Cardiovascular Events
The median follow-up duration was 3.2 years (IQR 2.2-4.8) and similar in both groups. During follow-up there were 80 (39.6%) primary events (all-cause mortality, n=41; AVR, n= 24, TAVR, n=11, Ross procedure=1 and Bentall and De Bono procedure= 3) with no significant differences in terms of occurrence of the composite primary end-point between both groups (34.8 vs. 40.8%; p=0.2). Overall estimated all-cause mortality and intervention-free survival was 59±4% in TAV patients vs. 65± 7% in BAV patients at 5 years (log rank test p = 0.24), Figure 1. However, in patients with BAV, most of the events were at the expense of aortic valve intervention (39% of BAV group required aortic valve intervention during follow-up vs 13.8% in TAV group, p = 0.0004), as seen in Figure 2. Patients with BAV were younger (58.2 ± 8.8 vs 78.7 ± 7.4, p<0.0001) and had higher maximum aortic transvalvular velocity (4.4± 0.4 vs 3.6 ± 0.5, p=0.03) and higher mean gradient (47.8 ± 8.8 vs 33.1 ± 6.1, p=0.05) at the time of developing symptoms and requiring valve intervention.
The incidence of CV death did not present significant differences between both groups (4.8% vs. 12%, p=0.25). Although the TAV group had a trend towards higher CV mortality, 5 of these deaths occurred in patients with an indication for an intervention that was not carried out (due to high frailty, dementia or patient refusal). Lastly, 16.3% of the TAV group died of non-CV causes vs none in the VAB group, which translates into higher overall mortality (p = 0.001).
Type of aortic valve intervention is shown in Figure 3. TAVR was more frequent in TAV group (p=0.01) and correction of valve and ascending aortic disease (Bentall and De Bono and Ross procedures) were more frequent in BAV patients (p=0.03).
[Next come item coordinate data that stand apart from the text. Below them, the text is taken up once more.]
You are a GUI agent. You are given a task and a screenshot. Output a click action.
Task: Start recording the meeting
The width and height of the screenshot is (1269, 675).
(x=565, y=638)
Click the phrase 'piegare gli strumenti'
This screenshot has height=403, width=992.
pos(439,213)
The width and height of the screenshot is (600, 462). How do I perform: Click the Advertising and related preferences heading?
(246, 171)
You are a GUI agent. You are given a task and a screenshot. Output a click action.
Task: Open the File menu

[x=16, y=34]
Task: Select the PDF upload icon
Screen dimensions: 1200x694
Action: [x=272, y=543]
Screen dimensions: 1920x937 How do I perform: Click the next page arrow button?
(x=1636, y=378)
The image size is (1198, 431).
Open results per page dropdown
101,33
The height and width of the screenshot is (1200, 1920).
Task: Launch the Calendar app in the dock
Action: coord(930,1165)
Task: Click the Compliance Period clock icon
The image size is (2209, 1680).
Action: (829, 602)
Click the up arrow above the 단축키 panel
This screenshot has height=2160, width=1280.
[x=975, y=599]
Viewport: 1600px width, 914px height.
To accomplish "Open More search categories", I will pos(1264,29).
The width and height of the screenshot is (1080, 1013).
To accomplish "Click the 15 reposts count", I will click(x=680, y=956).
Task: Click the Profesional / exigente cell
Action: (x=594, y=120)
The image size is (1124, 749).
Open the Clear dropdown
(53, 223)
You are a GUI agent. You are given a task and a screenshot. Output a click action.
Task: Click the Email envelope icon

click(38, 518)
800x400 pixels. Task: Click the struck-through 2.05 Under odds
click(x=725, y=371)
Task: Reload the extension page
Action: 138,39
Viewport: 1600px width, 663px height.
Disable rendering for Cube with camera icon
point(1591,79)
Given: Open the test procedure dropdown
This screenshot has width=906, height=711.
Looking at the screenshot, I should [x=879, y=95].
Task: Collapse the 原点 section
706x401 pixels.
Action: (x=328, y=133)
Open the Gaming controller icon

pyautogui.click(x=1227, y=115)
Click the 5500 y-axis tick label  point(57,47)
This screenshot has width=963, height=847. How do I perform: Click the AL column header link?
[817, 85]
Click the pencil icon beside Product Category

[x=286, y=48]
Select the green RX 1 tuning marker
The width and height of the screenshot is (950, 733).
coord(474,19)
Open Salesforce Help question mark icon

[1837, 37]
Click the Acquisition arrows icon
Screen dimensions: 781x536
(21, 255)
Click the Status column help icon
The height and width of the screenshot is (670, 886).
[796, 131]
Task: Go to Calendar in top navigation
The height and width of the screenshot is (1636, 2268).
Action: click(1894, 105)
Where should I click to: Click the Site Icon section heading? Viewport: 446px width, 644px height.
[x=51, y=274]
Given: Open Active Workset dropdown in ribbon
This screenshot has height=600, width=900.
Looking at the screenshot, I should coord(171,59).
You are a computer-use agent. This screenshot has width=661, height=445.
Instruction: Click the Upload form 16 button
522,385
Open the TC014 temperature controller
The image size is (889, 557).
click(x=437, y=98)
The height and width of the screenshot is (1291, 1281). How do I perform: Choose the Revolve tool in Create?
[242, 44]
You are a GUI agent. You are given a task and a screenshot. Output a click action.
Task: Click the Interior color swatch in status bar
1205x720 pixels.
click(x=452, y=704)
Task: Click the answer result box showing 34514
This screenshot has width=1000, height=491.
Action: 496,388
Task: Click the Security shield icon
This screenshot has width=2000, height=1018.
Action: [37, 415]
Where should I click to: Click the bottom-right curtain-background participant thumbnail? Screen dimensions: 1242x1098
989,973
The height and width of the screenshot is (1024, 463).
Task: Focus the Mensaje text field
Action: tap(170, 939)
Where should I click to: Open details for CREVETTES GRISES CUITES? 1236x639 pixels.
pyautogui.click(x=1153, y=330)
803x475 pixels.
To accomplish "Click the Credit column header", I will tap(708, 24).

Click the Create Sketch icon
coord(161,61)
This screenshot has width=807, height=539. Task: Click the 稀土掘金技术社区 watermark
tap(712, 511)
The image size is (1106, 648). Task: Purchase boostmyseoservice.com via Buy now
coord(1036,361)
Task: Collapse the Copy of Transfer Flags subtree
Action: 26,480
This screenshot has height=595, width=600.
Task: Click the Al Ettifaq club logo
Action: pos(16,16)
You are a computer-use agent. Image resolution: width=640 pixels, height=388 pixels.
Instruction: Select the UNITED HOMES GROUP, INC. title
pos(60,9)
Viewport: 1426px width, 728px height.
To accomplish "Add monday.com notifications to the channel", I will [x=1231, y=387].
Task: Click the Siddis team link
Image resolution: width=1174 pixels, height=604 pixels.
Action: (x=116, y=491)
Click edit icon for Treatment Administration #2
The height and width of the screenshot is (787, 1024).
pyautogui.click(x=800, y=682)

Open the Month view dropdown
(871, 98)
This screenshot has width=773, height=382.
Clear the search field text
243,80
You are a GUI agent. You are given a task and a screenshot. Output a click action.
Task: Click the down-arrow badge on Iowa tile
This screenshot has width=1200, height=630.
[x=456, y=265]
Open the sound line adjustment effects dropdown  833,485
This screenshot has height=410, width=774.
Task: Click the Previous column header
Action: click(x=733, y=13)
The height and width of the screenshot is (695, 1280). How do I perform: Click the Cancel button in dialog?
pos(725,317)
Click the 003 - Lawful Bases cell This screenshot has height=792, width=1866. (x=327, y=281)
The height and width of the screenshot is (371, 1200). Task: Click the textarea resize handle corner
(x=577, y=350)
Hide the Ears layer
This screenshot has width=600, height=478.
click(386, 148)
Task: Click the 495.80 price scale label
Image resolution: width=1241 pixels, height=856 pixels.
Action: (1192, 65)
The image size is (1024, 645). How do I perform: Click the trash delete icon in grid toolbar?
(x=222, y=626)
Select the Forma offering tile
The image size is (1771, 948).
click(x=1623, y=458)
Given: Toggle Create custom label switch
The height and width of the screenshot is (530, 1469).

Vmax and dimensionless index were independently associated with primary end point occurrence during follow-up in both groups. Age and coronary heart disease were significantly associated with a higher incidence of the primary end-point at follow-up (p <0.001) in TAV group, whereas in BAV group mean gradient was significantly associated with a higher incidence of the primary end-point (p <0.001).